For Mügge, the interest in economic formulas began with the observation that while figures on national economic performance have an air of solidity and neutrality, there is plenty of leeway in their conceptualization and calculation. ‘If you look closely at the economic figures and the formulas that underpin them, you realize that something like unemployment, for example, cannot be measured objectively. Choices are made about what is and what is not heeded in economic measurements. For example: do you include the effect of rising property prices on inflation? Does the gross domestic product include unpaid work? Is it appropriate to set off government assets against its gross liabilities to get a better idea of the fiscal situation?’
According to Mügge, the list of choices to be made is long, but this ambiguity is invisible in the final figures. ‘They seem to speak for themselves, whereas the use of one formula instead of another can have a considerable impact on policy. Which region needs investment and which one does not? How meaningful are purchasing power projections if they ignore the housing problems of young families? In short, there is a political dimension to economic statistics, both in terms of the consequences they have and in terms of who actually chooses specific formulas and why.’
The statistical measurements we use today were quite appropriate for industrialized economies of some decades ago, says Mügge. ‘The formulas were developed at a time when the economy was dominated by the production, and when consumption revolved around tangible items, from agricultural products to television sets. Similarly, employment at that time concentrated on manufacturing in factories, but also, for example, around mining in Limburg. Full-time positions were primarily filled by men and easy to count. And by monitoring prices for everyday necessities such as butter or clothing, economists were able to compile inflation figures that gave a good idea of the cost of living for an average Dutch household. Economic figures fit the lived reality in the 1950s and 1960s pretty well,’ argues Mügge.
‘Fast forward to 2021, and we find ourselves in an economy and society in which boundaries have blurred,’ Mügge continues. He highlights the fading differences between our working and a non-working lives, between being in and out of work – think of self-employed people who sometimes work many hours and sometimes few, or flexible contracts – and between what is a product with a clear price and what is not, ‘like a free app on your mobile phone.’
Mügge postulates that the definition of ‘a good life’ has also changed and become more difficult to quantify. ‘Especially for people with a reasonably high income, naked purchasing power – how many cartons of eggs and sticks of butter can I buy with a monthly salary – is no longer a meaningful indicator of living standards. They also value peace of mind, stable house prices, access to the property market, affordable education for their children or, for example, the care with which a product is made. Goals such as climate change and sustainability, or the negative side of economic growth, are even more difficult to measure.’

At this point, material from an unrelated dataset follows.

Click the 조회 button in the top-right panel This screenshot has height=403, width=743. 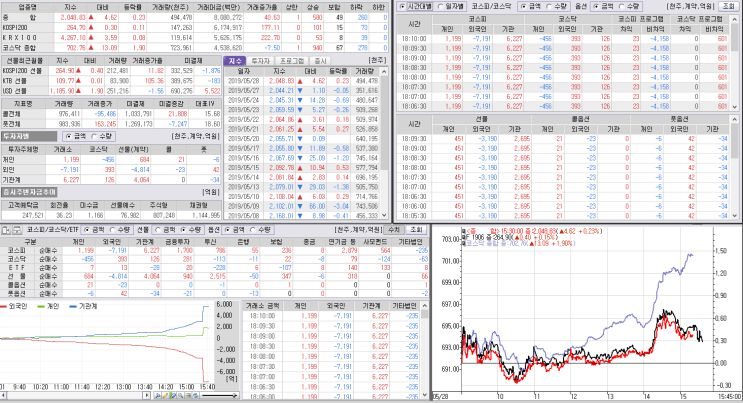click(728, 6)
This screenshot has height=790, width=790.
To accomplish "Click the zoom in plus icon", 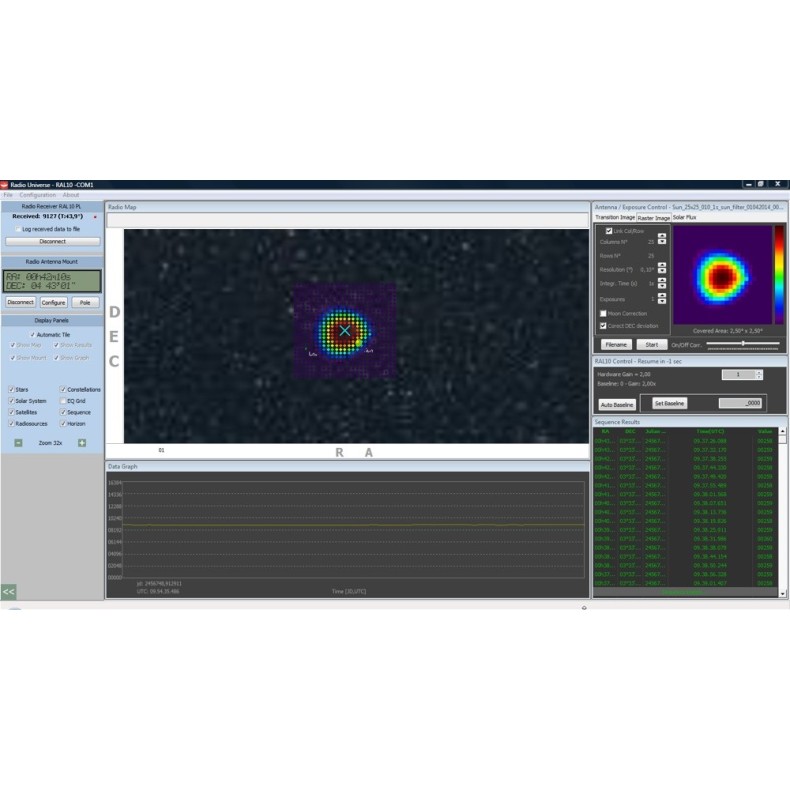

Whereas the “old economy” could be captured in figures fairly well, Mügge argues, this is much less true for today’s economy and society. ‘Even so, policymakers still use those figures as a guide. The danger is that people no longer recognise themselves in the figures and feel that their problems are being overlooked, or that the figures do not reflect social problems as people experience them. This can lead to a loss of confidence in the economy and politics or foster a negative attitude towards politicians,’ warns Mügge.
Statisticians want to keep figures free from noise
Mügge emphasises that statisticians recognise these limitations of economic statistics, but often have no way to incorporate these new and vague aspects of the economy into figures without damaging their reliability. ‘They fear noise in the data, because there is so much more that requires interpretation – like the monetary value of unpaid work or a free app such as Google Maps. The desire for solid and reliable figures creates a bias that prevents us from including the new and blurry aspects of the economy in the figures that we use to interpret our society.’
The aim of Mügge’s research was not to develop better measurement methods. ‘That was not our job. Many others try to do that already – often with only moderate success.’ Neither does Mügge reject the use of economic figures altogether. His intention was to highlight the political connotations and limitations of economic statistics in order to improve the way they are used. ‘We argue in favour of a more nuanced approach to the strengths and weaknesses of these figures and the realisation that there are limits to what you can calculate well. We have to get number-smarter in that sense.’ For Mügge, this also means that governments should recognise that not everything can be substantiated with solid figures and should not be afraid to make decisive policies in pursuit of goals that are difficult to quantify. ‘You have to prevent good ideas from falling by the wayside because you cannot measure them with solid figures, for example by means of a cost-benefit analysis.’
At the same time, Mügge cautions against making communication about economic figures too complex. ‘There is a fundamental tension between the desires to keep things simple and to do justice to the complexity of the economy and society. On the whole, policymakers and citizens alike need to become wise to the uses of figures and better understand the limitations of figures and purchasing power pictures and the complexity of the calculations.’
The FickleFormulas study was made possible by an NWO Vidi Grant and an ERC Starting Grant.